The consensus number of a synchronization primitive is the maximum number of processes for which the primitive can solve consensus. This has been the traditional measure of power of a synchronization primitive. Thus, the compare-and-swap primitive, which has infinite consensus number, is considered most powerful and has been the primitive of choice for implementing concurrent data structures. In this work, we show that the synchronization primitives with low consensus numbers can also be potentially powerful by using them along with the compare-and-swap primitive to design an O (√n) time wait-free and linearizable concurrent queue. The best known time bound for a wait-free and linearizable concurrent queue using only the compare-and-swap primitive is O(n). Here, n is the total number of processes that can access the queue. The queue object maintains a sequence of elements and supports the operations enqueue(x) and dequeue(). The wait-free property implies that every call to enqueue(x) and dequeue() finishes in a bounded number of steps irrespective of the schedule of other n --1 processes.
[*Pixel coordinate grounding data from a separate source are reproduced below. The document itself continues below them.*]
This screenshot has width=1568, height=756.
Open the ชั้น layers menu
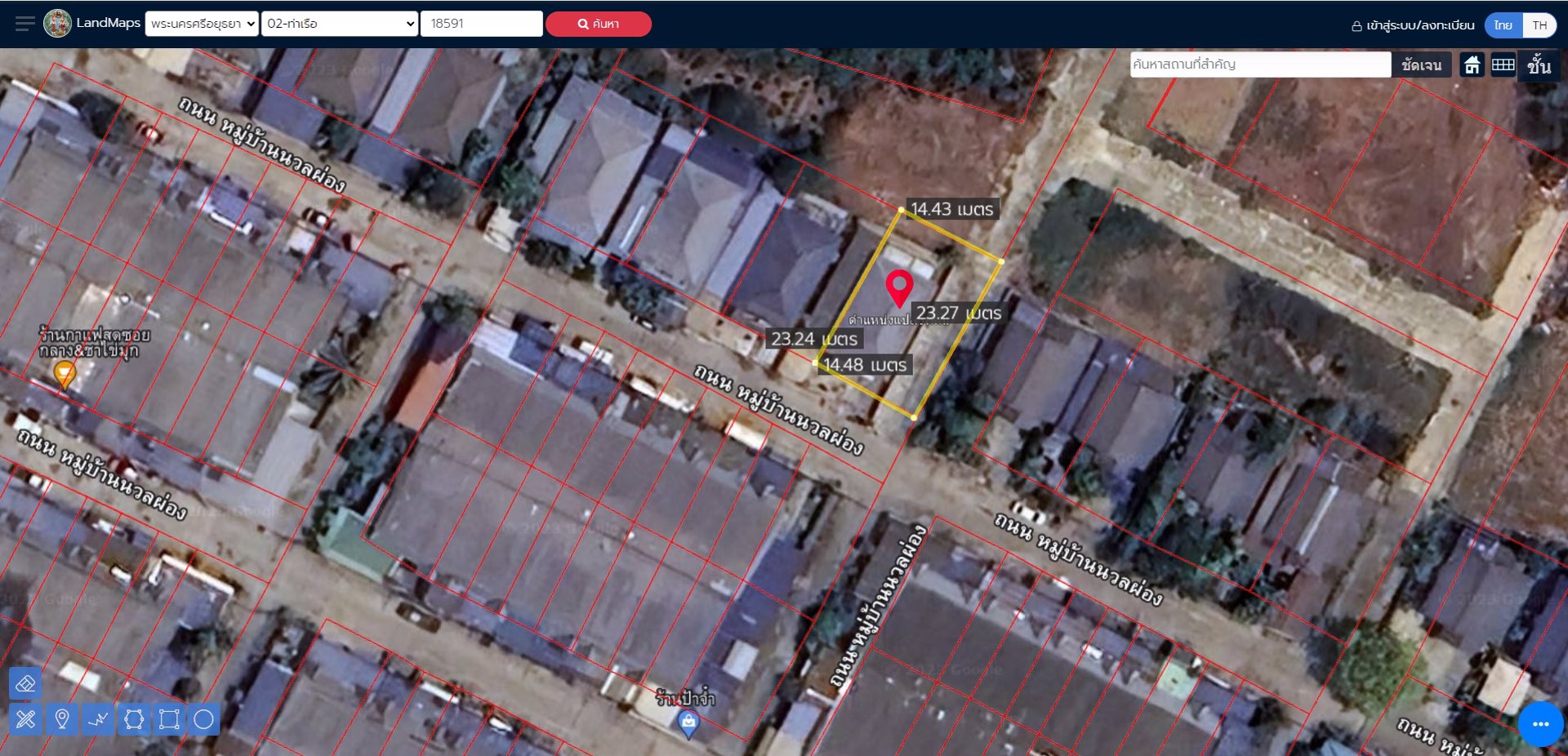click(1539, 65)
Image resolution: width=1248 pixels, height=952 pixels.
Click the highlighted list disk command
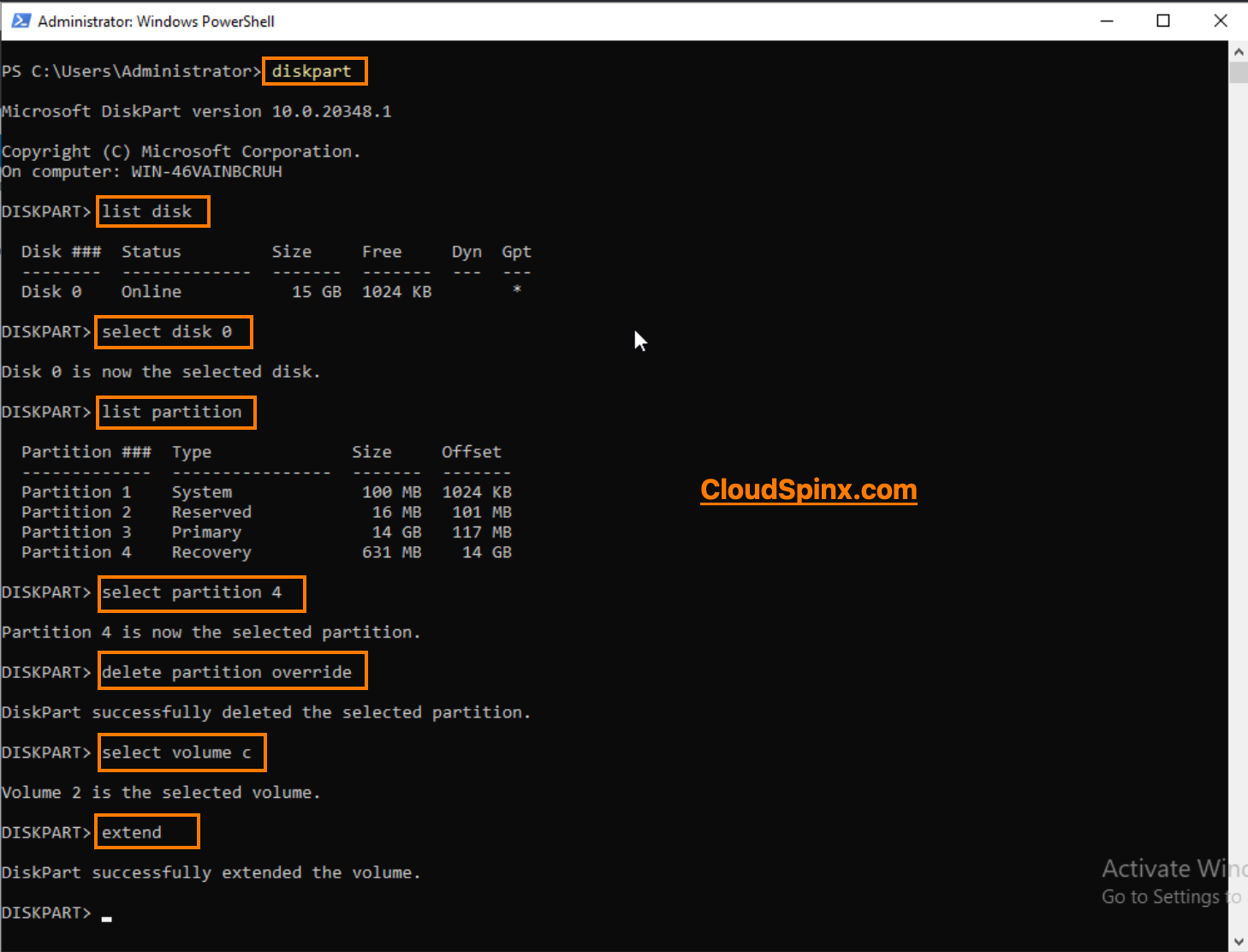152,211
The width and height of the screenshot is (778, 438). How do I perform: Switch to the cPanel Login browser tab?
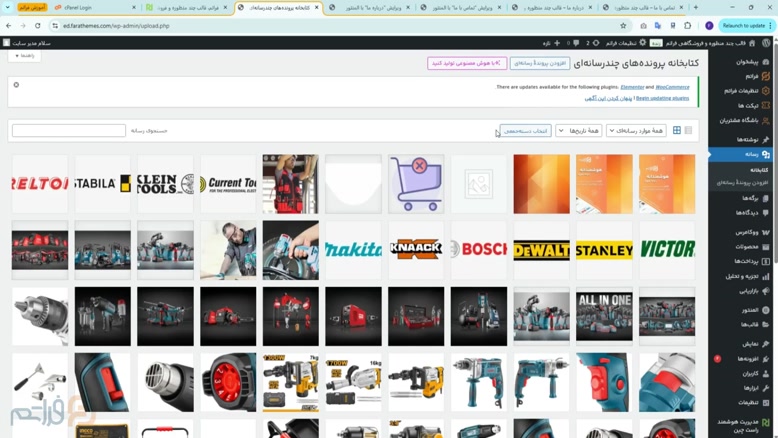(x=96, y=7)
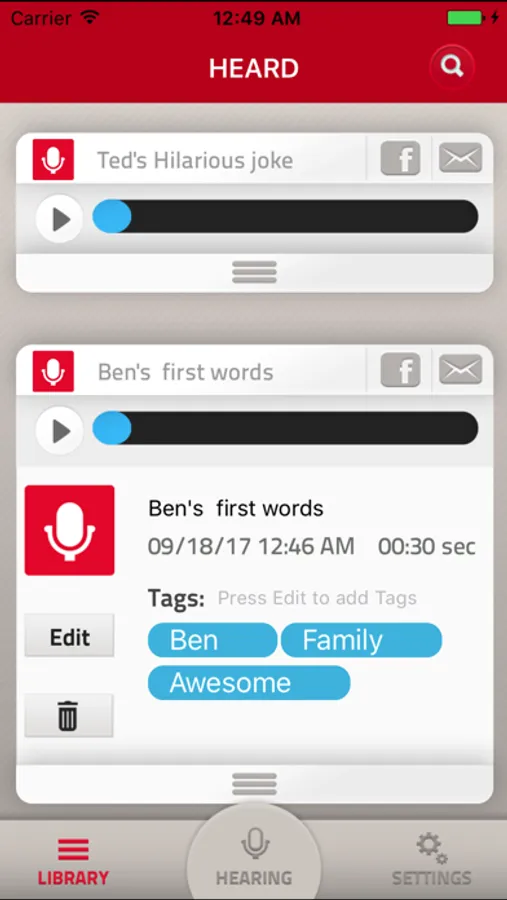Collapse Ben's first words card details handle

tap(254, 783)
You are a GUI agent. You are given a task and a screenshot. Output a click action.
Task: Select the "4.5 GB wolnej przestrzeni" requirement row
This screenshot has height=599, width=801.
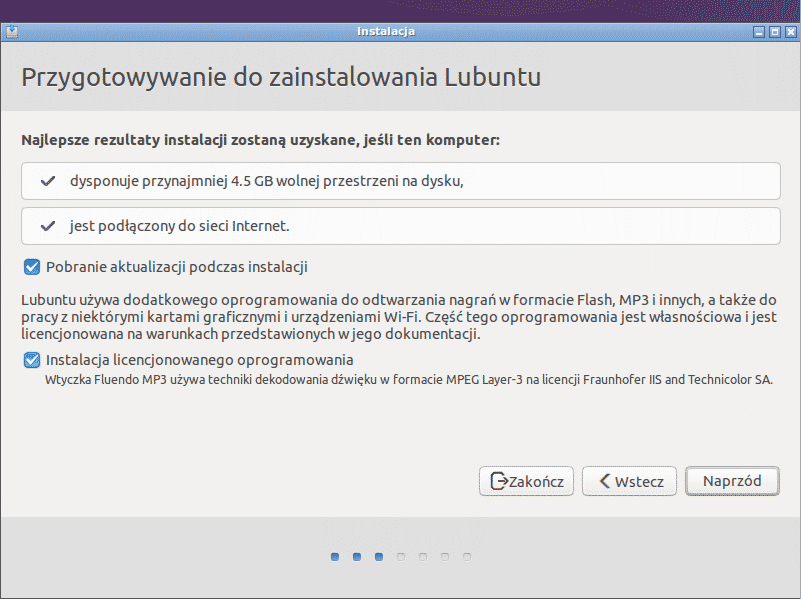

The linearizable property implies that the enqueue(x) and dequeue() calls appear to be instantaneously applied within the duration of respective calls. We design a wait-free and a linearizable concurrent queue using shared memory registers that support the compare-and-swap primitive and two other primitives of consensus number one and two respectively. The enqueue(x) and dequeue() operations take O (√n) steps each. The total number of registers required are O(nm) of O (max{log n, log m }) bits each, where m is a bound on the total number of enqueue(x) operations.